Job → Copy each of the rows below word for word, changing nothing and leaving nothing out.

[Saved entries]
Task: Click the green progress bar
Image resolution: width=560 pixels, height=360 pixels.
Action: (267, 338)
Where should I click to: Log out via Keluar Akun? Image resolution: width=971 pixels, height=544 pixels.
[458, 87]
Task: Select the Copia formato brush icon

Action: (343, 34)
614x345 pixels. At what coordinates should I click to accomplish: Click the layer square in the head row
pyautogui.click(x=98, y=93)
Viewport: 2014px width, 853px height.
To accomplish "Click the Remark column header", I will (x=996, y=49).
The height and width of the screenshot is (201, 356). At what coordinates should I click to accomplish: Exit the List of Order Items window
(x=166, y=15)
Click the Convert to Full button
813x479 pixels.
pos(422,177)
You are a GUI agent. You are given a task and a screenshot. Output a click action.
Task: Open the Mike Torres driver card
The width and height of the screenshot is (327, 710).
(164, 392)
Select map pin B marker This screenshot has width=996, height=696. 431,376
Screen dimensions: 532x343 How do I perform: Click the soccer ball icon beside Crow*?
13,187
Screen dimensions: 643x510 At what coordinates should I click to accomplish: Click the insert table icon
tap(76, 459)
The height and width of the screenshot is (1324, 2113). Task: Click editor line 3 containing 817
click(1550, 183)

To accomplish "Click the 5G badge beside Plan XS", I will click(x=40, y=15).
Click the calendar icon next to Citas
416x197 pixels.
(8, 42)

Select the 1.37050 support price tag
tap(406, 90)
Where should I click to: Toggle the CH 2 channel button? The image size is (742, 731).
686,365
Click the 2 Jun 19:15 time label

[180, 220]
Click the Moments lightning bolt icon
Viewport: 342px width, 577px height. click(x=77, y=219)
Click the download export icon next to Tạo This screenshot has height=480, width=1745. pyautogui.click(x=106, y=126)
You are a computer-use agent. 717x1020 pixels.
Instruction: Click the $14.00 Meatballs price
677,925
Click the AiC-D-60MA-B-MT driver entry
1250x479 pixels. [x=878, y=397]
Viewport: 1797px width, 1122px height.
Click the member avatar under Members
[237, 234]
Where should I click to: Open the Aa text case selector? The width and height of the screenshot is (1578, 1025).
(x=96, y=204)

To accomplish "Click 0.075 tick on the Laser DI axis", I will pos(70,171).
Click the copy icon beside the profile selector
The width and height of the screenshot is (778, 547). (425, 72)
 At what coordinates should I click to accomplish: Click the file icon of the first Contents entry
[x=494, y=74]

Solution to the problem →
Task: Click the green progress bar
Image resolution: width=560 pixels, height=360 pixels.
Action: (267, 338)
Where should I click to: Log out via Keluar Akun? Image resolution: width=971 pixels, height=544 pixels.
[458, 87]
Task: Select the Copia formato brush icon

Action: (343, 34)
614x345 pixels. At what coordinates should I click to accomplish: Click the layer square in the head row
pyautogui.click(x=98, y=93)
Viewport: 2014px width, 853px height.
To accomplish "Click the Remark column header", I will (x=996, y=49).
The height and width of the screenshot is (201, 356). At what coordinates should I click to accomplish: Exit the List of Order Items window
(x=166, y=15)
Click the Convert to Full button
813x479 pixels.
pos(422,177)
You are a GUI agent. You are given a task and a screenshot. Output a click action.
Task: Open the Mike Torres driver card
The width and height of the screenshot is (327, 710).
(164, 392)
Select map pin B marker This screenshot has width=996, height=696. 431,376
Screen dimensions: 532x343 How do I perform: Click the soccer ball icon beside Crow*?
13,187
Screen dimensions: 643x510 At what coordinates should I click to accomplish: Click the insert table icon
tap(76, 459)
The height and width of the screenshot is (1324, 2113). Task: Click editor line 3 containing 817
click(1550, 183)

To accomplish "Click the 5G badge beside Plan XS", I will click(x=40, y=15).
Click the calendar icon next to Citas
416x197 pixels.
(8, 42)

Select the 1.37050 support price tag
tap(406, 90)
Where should I click to: Toggle the CH 2 channel button? The image size is (742, 731).
686,365
Click the 2 Jun 19:15 time label

[180, 220]
Click the Moments lightning bolt icon
Viewport: 342px width, 577px height. click(x=77, y=219)
Click the download export icon next to Tạo This screenshot has height=480, width=1745. pyautogui.click(x=106, y=126)
You are a computer-use agent. 717x1020 pixels.
Instruction: Click the $14.00 Meatballs price
677,925
Click the AiC-D-60MA-B-MT driver entry
1250x479 pixels. [x=878, y=397]
Viewport: 1797px width, 1122px height.
Click the member avatar under Members
[237, 234]
Where should I click to: Open the Aa text case selector? The width and height of the screenshot is (1578, 1025).
(x=96, y=204)

To accomplish "Click 0.075 tick on the Laser DI axis", I will pos(70,171).
Click the copy icon beside the profile selector
The width and height of the screenshot is (778, 547). (425, 72)
 At what coordinates should I click to accomplish: Click the file icon of the first Contents entry
[x=494, y=74]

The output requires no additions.